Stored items
□ □ □ □

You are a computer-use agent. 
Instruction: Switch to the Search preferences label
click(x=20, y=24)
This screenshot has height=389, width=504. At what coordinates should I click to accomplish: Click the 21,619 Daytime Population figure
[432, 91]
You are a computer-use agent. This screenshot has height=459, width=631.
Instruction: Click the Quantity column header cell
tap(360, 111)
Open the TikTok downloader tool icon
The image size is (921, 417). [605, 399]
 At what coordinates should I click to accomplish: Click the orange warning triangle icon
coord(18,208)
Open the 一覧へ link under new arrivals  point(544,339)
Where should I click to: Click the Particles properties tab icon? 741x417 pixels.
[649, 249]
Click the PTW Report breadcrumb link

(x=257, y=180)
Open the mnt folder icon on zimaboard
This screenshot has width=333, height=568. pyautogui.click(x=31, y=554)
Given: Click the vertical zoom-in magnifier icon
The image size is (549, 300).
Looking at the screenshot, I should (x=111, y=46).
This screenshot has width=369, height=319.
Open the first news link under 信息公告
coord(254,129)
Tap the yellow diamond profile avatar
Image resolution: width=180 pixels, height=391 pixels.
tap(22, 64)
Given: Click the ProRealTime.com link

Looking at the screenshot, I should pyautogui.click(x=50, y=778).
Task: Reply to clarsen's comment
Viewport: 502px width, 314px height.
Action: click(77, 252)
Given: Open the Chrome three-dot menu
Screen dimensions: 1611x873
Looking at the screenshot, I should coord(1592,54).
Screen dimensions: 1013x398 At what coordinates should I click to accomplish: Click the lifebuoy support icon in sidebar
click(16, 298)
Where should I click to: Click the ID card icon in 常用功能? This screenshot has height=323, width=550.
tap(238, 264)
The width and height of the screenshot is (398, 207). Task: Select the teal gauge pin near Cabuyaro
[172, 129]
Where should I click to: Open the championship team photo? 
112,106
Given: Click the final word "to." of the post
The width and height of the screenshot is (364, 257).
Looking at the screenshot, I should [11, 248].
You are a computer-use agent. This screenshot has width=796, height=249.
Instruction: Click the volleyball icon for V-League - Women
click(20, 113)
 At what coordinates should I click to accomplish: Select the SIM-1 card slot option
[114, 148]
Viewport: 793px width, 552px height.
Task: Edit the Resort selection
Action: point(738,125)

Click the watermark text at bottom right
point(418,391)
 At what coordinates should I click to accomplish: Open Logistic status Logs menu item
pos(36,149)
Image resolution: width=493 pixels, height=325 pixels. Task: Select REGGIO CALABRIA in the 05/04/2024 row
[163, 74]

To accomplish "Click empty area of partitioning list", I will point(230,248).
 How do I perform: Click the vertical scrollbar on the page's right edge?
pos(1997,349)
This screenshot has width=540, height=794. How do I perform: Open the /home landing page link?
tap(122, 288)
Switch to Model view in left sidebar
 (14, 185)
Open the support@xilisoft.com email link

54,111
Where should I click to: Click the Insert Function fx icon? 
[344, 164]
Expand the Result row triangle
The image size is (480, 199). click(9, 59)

□ □ □ □

= Try it =
From the data above, reproduce word for word the lines running from the line with "Instruction: Switch to" to the line with "has height=459, width=631.", ends included.

= Answer to this exercise =
Instruction: Switch to the Search preferences label
click(x=20, y=24)
This screenshot has height=389, width=504. At what coordinates should I click to accomplish: Click the 21,619 Daytime Population figure
[432, 91]
You are a computer-use agent. This screenshot has height=459, width=631.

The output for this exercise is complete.